The Christchurch attack and other terrorism-related incidents have “underscored how social media and other online services can be exploited by violent extremists, leading to radicalisation and threats to public safety”, she said.

The spread of terrorist conduct on social media

According to a 2022 OECD report, Telegram tops the list as the mainstream platform with the most terrorist and violent extremist material, followed by YouTube in second and then X. Meta and Instagram rounded out the top five platforms.

“It’s no coincidence we have chosen these companies to send notices to as there is evidence that their services are exploited by terrorists and violent extremists,” Inman Grant said.

“We want to know why this is and what they are doing to tackle the issue.”

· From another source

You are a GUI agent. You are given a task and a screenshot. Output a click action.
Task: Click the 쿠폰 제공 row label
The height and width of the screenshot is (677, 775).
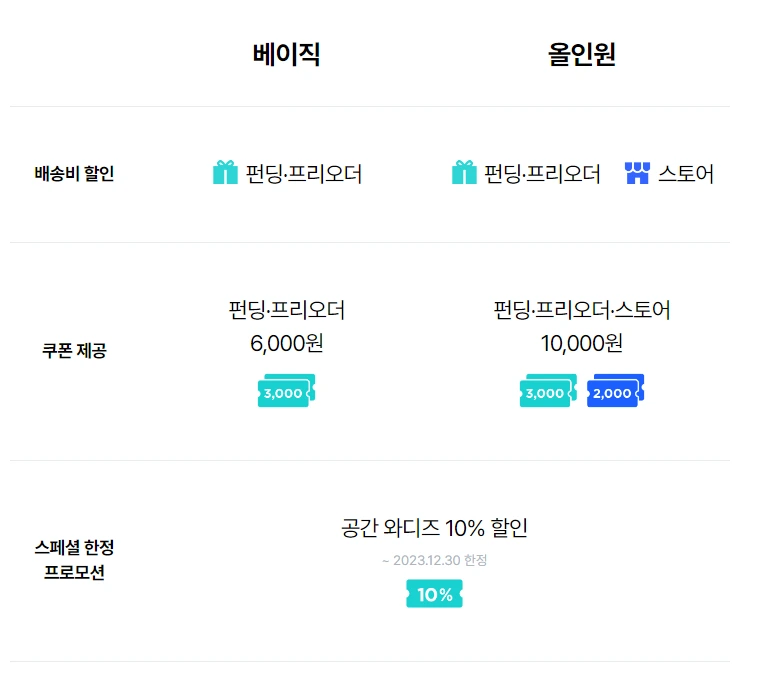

The legal notices are needed as none of the companies in questions provide the information requested voluntarily, Inman Grant said.

“Disappointingly, none of these companies have chosen to provide this information through the existing voluntary framework – developed in conjunction with industry – provided by the OECD,” she said.

“This shows why regulation, and mandatory notices, are needed to truly understand the true scope of challenges, and opportunities.

“Transparency and accountability are essential for ensuring the online industry is meeting the community’s expectations by protecting their users from these harms.”

The six companies now have 49 days to respond to the legal notices.

The eSafety Commission is in an ongoing legal fight with X over the social media giant’s refusal to comply with a similar notice requiring information about actions taken to deal with child sexual exploitation material.

The Commission issued X with a $610,000 fine over this failure, but the company has refused to pay it and is appealing the decision.

GenAI’s role to be scrutinised

The eSafety Commission has also demanded information on the role the companies’ generative AI offerings are having in the spread of this type of harmful content.

“We are concerned by reports that terrorists and violent extremists are moving to capitalise on the emergence of generative AI and are experimenting with ways this new technology can be misused to cause harm,” Inman Grant said.

It comes as a new industry code banning abusive material generated by AI in search engine results came into effect this month.

The code, covering search engine providers, implements a number of obligations in terms of stamping out child sexual abuse material and illegal content being returned in search results, particularly through the use of generative AI.